Nonetheless, Brazil has called the new treaty an “ambitious shared agenda”. It covers the root causes of deforestation, including organized crime and industrial agriculture, as well as noting solutions that promote not only nature conservation and restoration, but social benefits too.

Signing the new treaty were Bolivia, Brazil, Colombia, Ecuador, Guyana, Peru, Suriname and Venezuela.

The treaty also includes commitments for rainforest nations to send collaborative signals to developed nations, whose private and public investments in the past have fuelled fossil fuel extraction and deforestation in South America.

Climate finance from overseas should be scaled up and better directed to forest conservation and restoration, the text states. It also makes reference to ongoing work to ease debt in developing nations, including debt related to climate finance loans, to help them access capital. This workstream was kick-started at COP27 last winter, with Barbadian Prime Minister Mia Mottley being a key architect.

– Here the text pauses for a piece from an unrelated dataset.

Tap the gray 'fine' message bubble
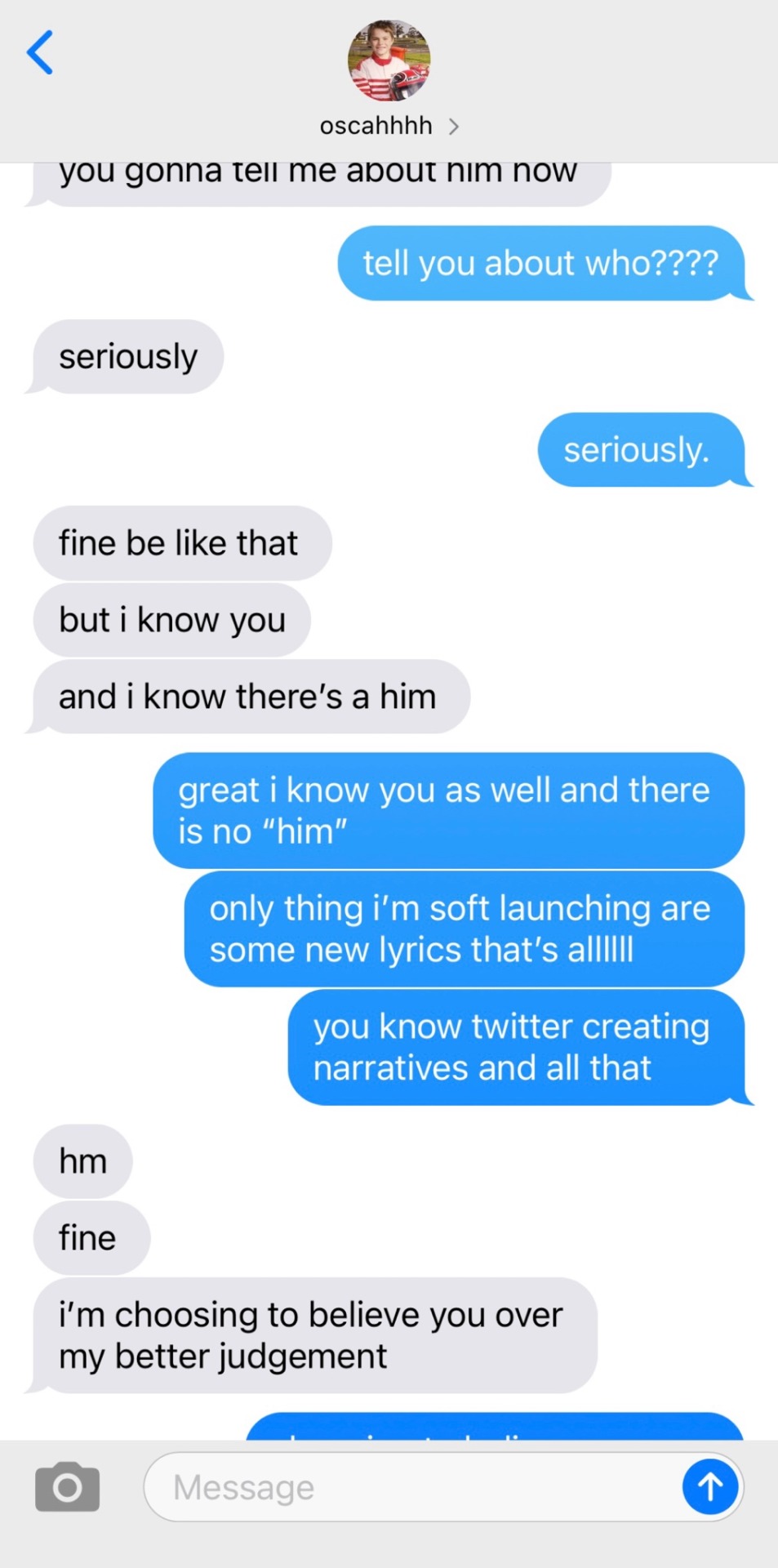Image resolution: width=778 pixels, height=1568 pixels. pos(91,1238)
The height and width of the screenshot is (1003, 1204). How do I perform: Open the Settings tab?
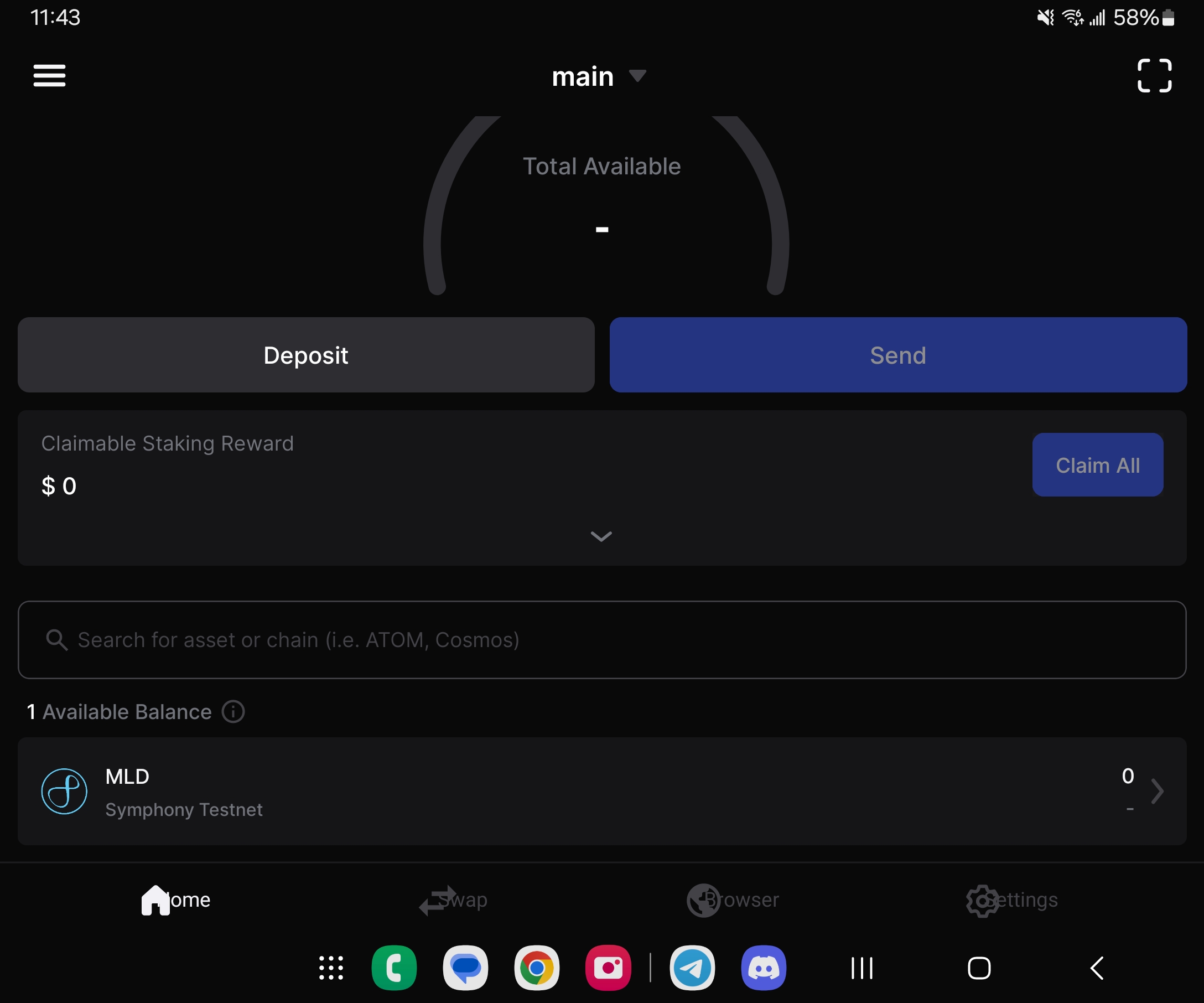(1011, 900)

The state of deforestation

“The rainforest is neither a void that needs occupying nor a treasure trove to be looted. It is a flowerbed of possibilities that must be cultivated,” Lula told the summit.

Leftist Lula was elected late last year and attributes his success partly to his vision to tackle the deforestation that was permitted under his predecessor Jair Bolsonaro. The meeting this week was the first of its kind in 15 years.

MapBiomas estimates that around 17% of the Amazon rainforest by area size had been destroyed by 2021. Damage has been driven by agriculture, logging, mining and oil exploration.

Further damage would undermine global efforts to preserve biodiversity and tackle climate change. The Amazon is home to 10% of Earth’s biodiversity and is one of its largest natural carbon sinks.

Deforestation rates are reportedly down significantly as a result of Lula’s interventions, including increased policing of organised crime. Brazil stated last week that deforestation in the Brazilian Amazon in July was at least 60% lower than the year prior.